(Beginning of Supplied material)

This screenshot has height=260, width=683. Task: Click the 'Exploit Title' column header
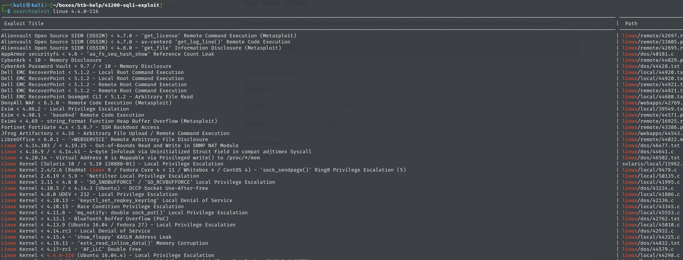[24, 24]
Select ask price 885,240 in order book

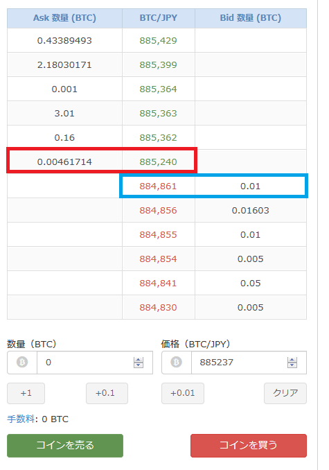tap(158, 162)
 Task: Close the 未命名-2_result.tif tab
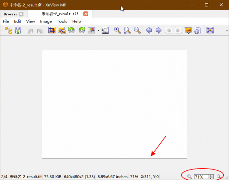(86, 14)
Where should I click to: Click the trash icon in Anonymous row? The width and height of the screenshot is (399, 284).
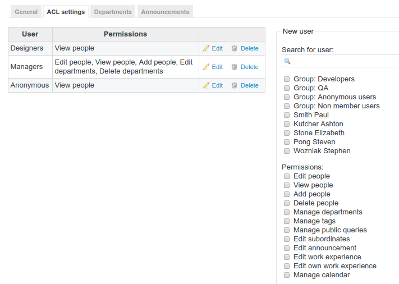point(235,85)
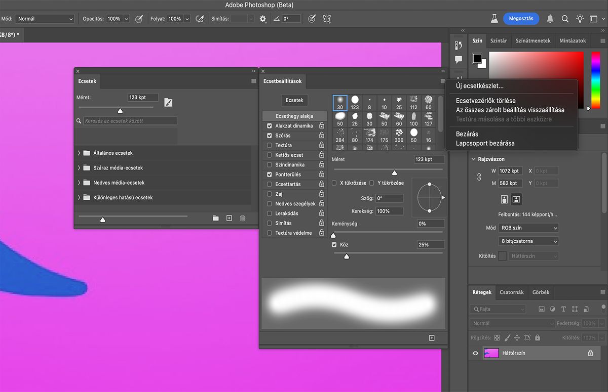
Task: Click the blue Megosztás button
Action: (521, 19)
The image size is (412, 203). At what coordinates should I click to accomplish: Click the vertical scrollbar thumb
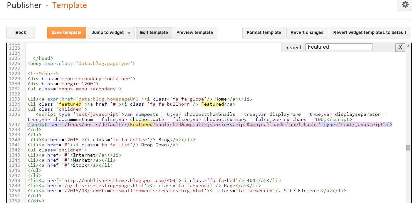[408, 148]
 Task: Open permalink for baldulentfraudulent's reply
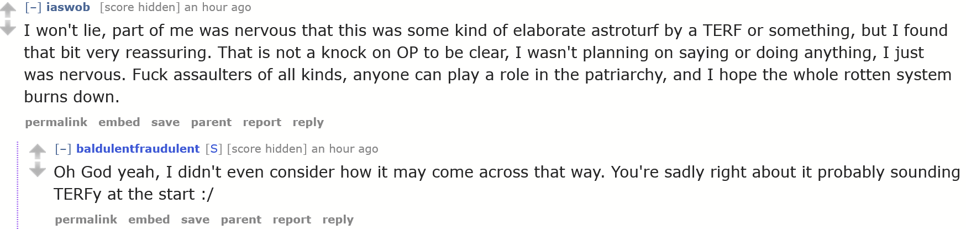coord(86,220)
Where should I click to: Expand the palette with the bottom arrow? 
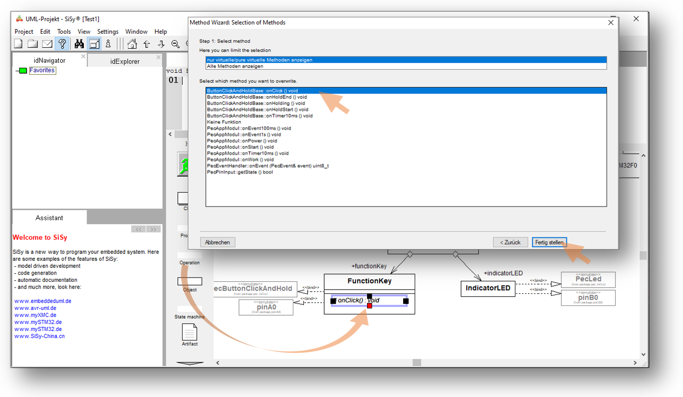pos(190,363)
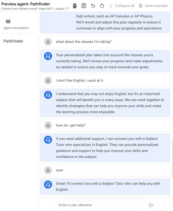173x211 pixels.
Task: Undo the last turn with back arrow
Action: click(93, 6)
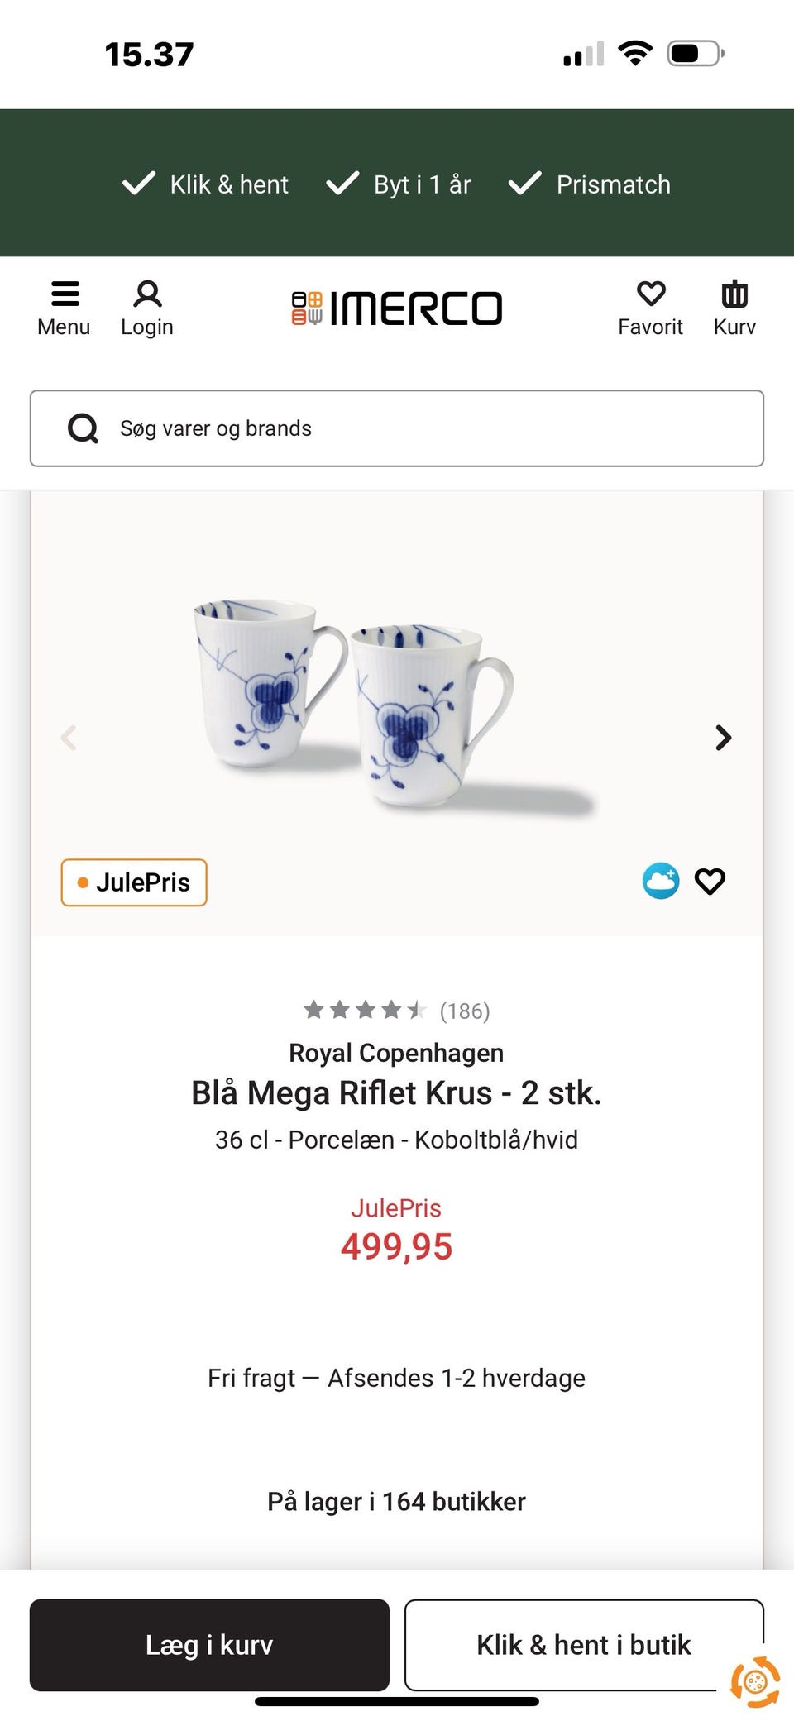Image resolution: width=794 pixels, height=1721 pixels.
Task: Show the next product image
Action: coord(723,737)
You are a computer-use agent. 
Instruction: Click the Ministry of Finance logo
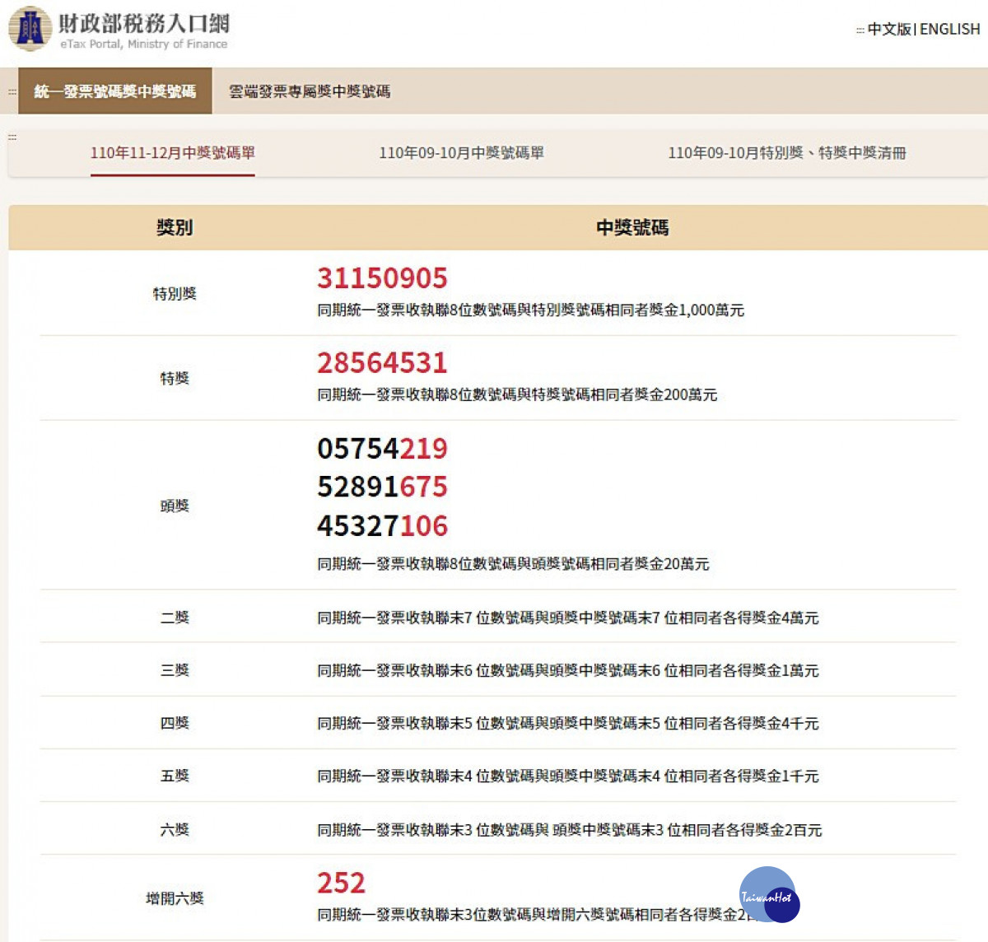pos(28,27)
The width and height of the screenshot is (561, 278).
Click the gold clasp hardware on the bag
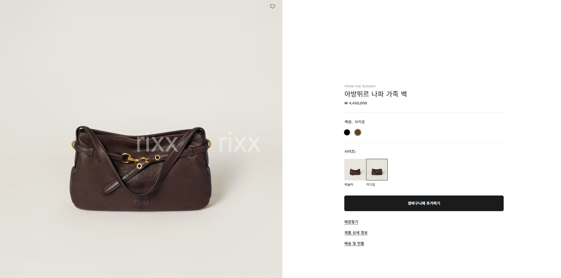pos(135,159)
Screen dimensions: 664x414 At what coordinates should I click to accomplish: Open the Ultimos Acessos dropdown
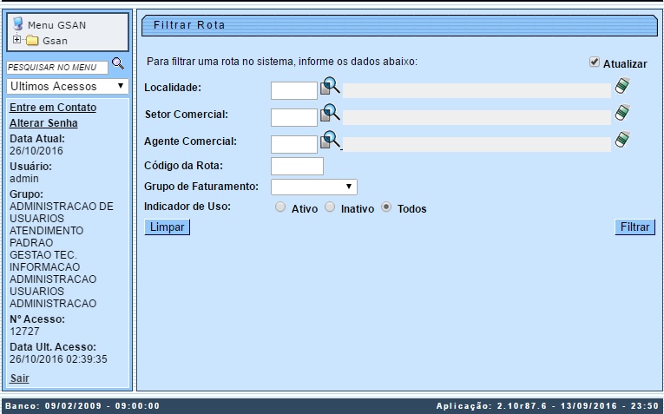click(67, 87)
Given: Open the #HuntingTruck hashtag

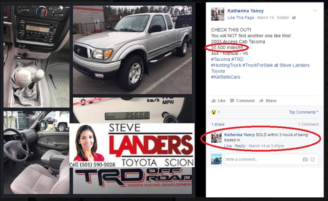Looking at the screenshot, I should [x=226, y=65].
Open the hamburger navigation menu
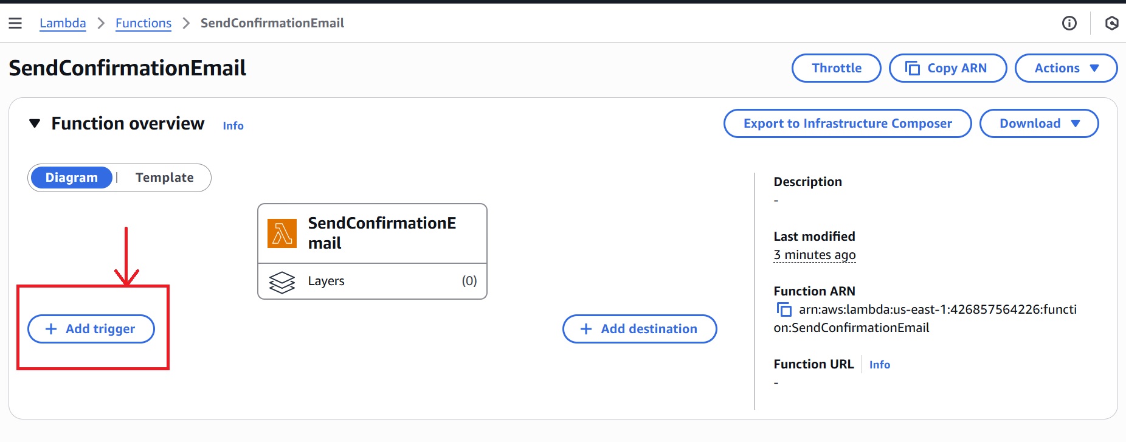This screenshot has width=1126, height=442. [15, 23]
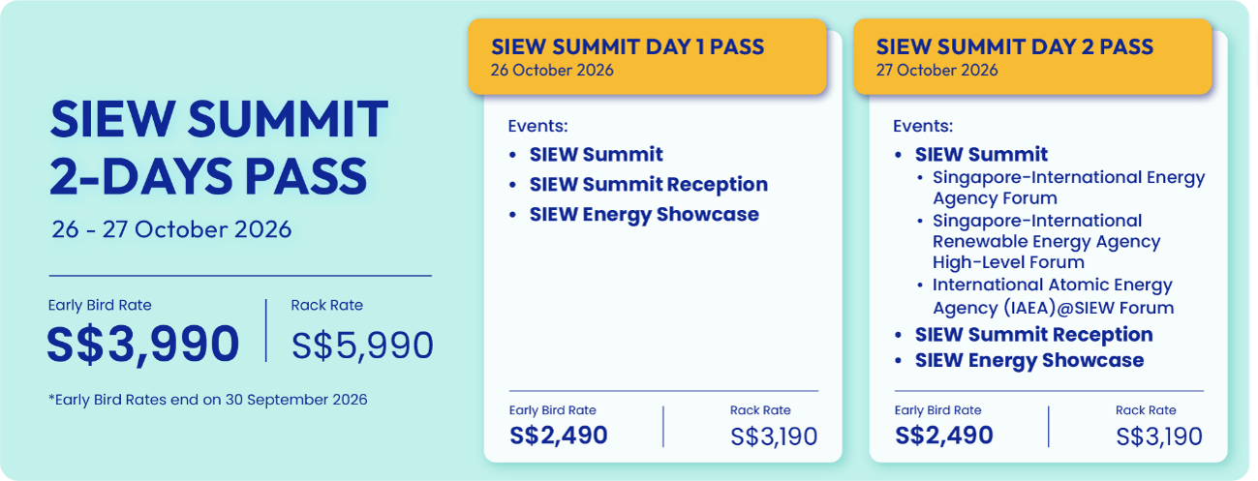
Task: Open SIEW Summit item in Day 1 list
Action: pos(597,154)
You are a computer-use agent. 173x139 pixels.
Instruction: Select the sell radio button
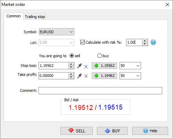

(End of Supplied material)

= Prompt =
From the records given above, copy all lines containing "agent".

= Answer section =
You are a computer-use agent. 
You are a computer-use agent. 173x139 pixels.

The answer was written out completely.